- _Work order_
Your answer should repeat the entries in full, exactly as given, with no pictures.

- _Data for this exercise_

--

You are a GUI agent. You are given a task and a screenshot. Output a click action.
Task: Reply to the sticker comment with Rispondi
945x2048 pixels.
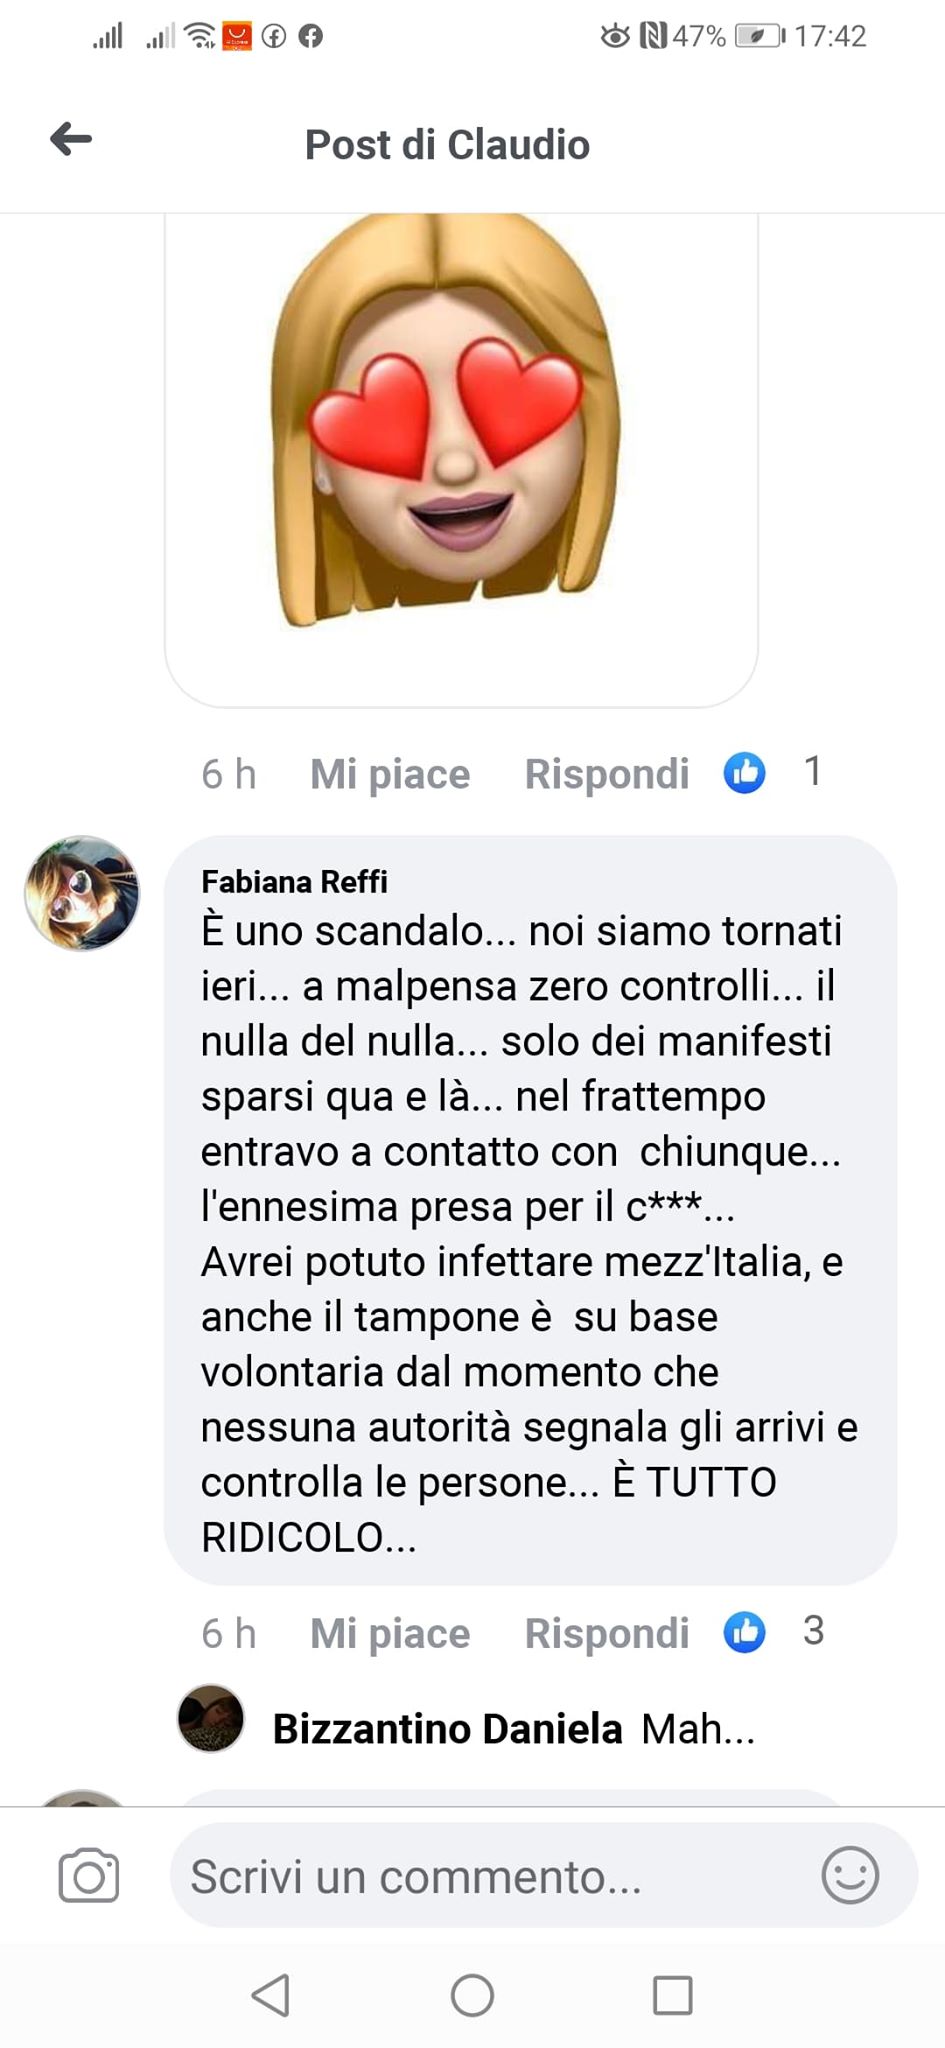pyautogui.click(x=607, y=774)
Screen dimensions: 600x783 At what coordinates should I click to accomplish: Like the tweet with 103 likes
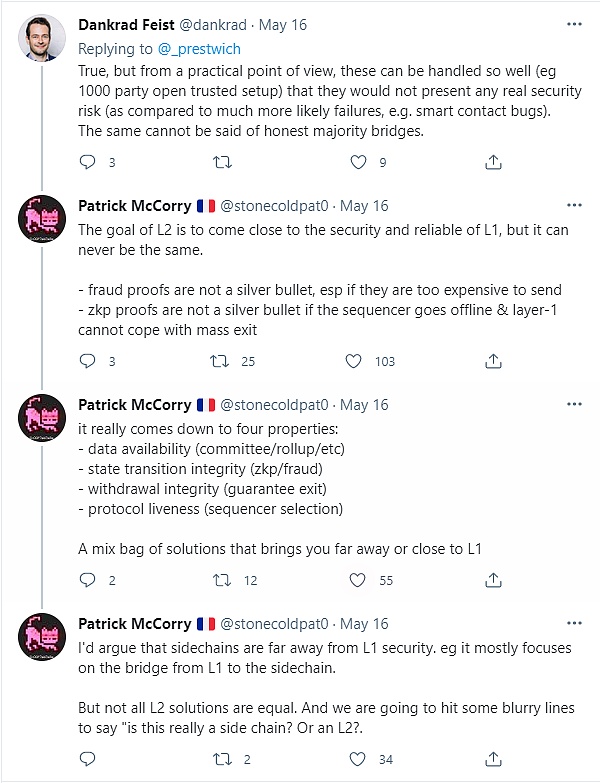point(353,361)
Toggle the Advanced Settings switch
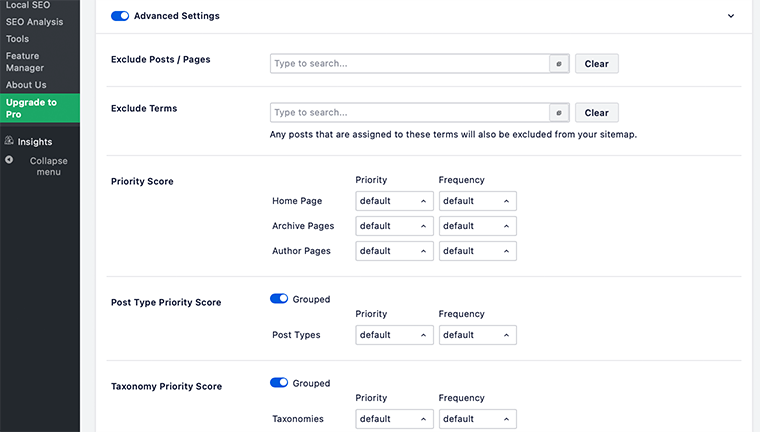760x432 pixels. tap(120, 16)
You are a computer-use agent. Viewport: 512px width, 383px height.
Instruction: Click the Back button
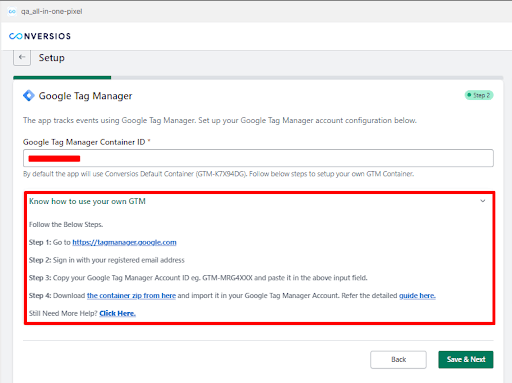pos(398,360)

--

- _Answer box_
You are a GUI agent. You are given a task and a screenshot. Output a click action.
Task: Reply to the sticker comment with Rispondi
945x2048 pixels.
pyautogui.click(x=607, y=774)
Screen dimensions: 600x783 At what coordinates should I click to accomplish: Like the tweet with 103 likes
point(353,361)
Toggle the Advanced Settings switch
760x432 pixels. tap(120, 16)
You are a computer-use agent. Viewport: 512px width, 383px height.
Instruction: Click the Back button
pos(398,360)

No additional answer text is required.